La tercera, que la mayoría de los mercados emergentes ha desaprovechado la
gran oportunidad de los últimos años para consolidar reformas económicas que
puedan generar un crecimiento potencial elevado en ausencia de ganancias
permanentes de los precios de las materias primas y de rebajas de los tipos de
interés. El susto de este verano ha revelado que, en gran medida, el emperador
estaba desnudo, lo mejor de los BRIC ha pasado, y ahora se enfrentan a retos
similares a los de los países desarrollados: reducir el gasto improductivo y
mejorar la sostenibilidad del Estado de bienestar, aumentar la recaudación
impositiva y mejorar la estructura de la economía para aumentar la
productividad. Esto no se aplica a todos; por ejemplo, las reformas que está
adoptando México son muy positivas, y, por tanto, la inversión en mercados
emergentes tiene que empezar a diferenciar de manera clara unos países de otros
—exactamente lo mismo que sucedió con la zona euro a partir de 2010.
El miedo —sobre todo
político— a un balance del banco central demasiado elevado y la incertidumbre
sobre el impacto de la expansión cuantitativa han limitado las acciones de los
bancos centrales
El año 2013 ha traído también la conclusión de varios debates económicos
—el impacto de la ratio de deuda/PIB sobre el crecimiento no se deteriora al
cruzar el 90%; el ajuste fiscal excesivo en situaciones de trampa de liquidez
perjudica al crecimiento y puede aumentar la ratio de deuda/PIB— y ha abierto
otros, como el impacto del aumento de la desigualdad sobre el crecimiento.
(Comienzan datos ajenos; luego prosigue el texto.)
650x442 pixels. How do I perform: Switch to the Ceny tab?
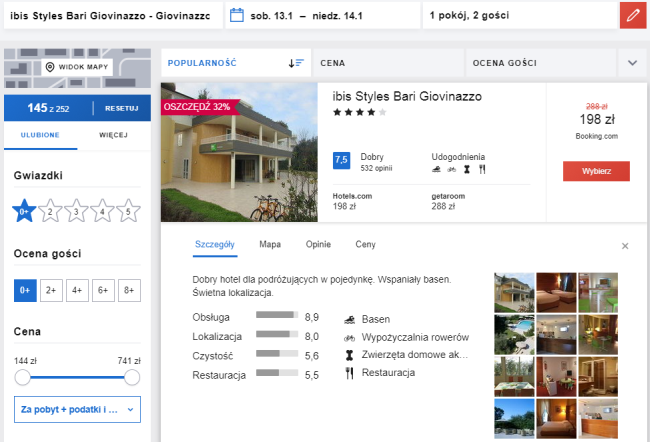tap(365, 244)
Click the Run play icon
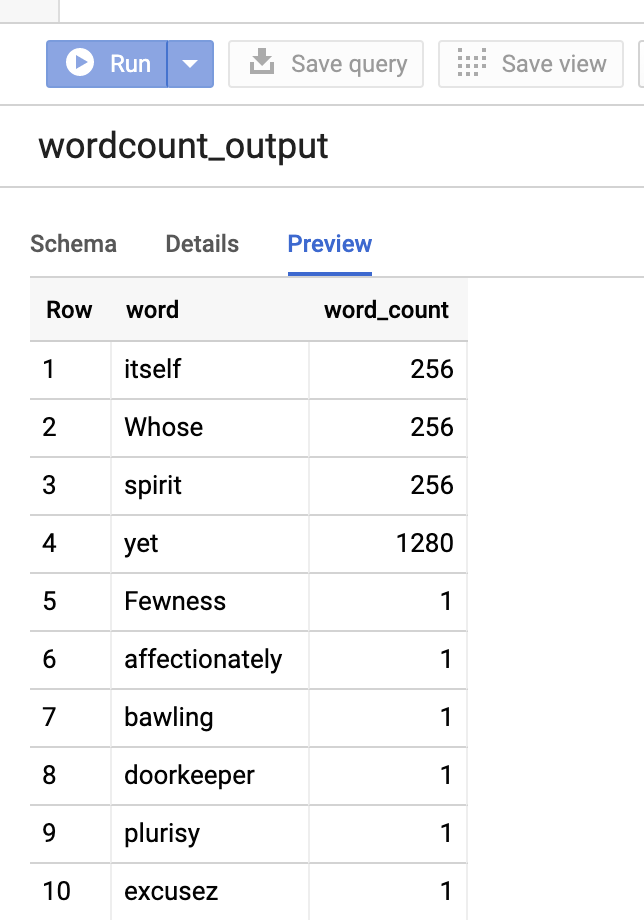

Si
la mayoría del aumento del ingreso generado durante la recuperación va a las
clases más ricas —casi por definición, porque el principal instrumento de
transmisión de la política monetaria cuando los tipos de interés son cero es el
aumento del precio de los activos financieros— y estas tienen una mayor
propensión al ahorro, el crecimiento total será menor. Esto debería abrir un
debate sobre la racionalidad de la ortodoxia de la estrategia de ajuste fiscal
y expansión monetaria. Combinado con la asimetría de la política monetaria y la
conveniencia de una tasa de inflación un poco más alta, y con el debate abierto
por Larry Summers, antiguo secretario del Tesoro de EE UU, sobre el riesgo de
estancamiento secular y la posibilidad de que el tipo de interés de equilibrio
sea negativo —debido al aumento global del ahorro y de la aversión al riesgo y
a la caída de la inversión, tanto pública como privada—, cabría preguntarse si
la política adecuada, en estos momentos, no sería una expansión, tanto fiscal
(sobre todo infraestructuras) como monetaria, que reduzca el desempleo de
manera más rápida y así reduzca la desigualdad. Todo esto, más las sorpresas,
lo seguiremos debatiendo al año que viene. Feliz 2014.
Ángel Ubide es senior fellow
del Peterson Institute for International Economics en Washington.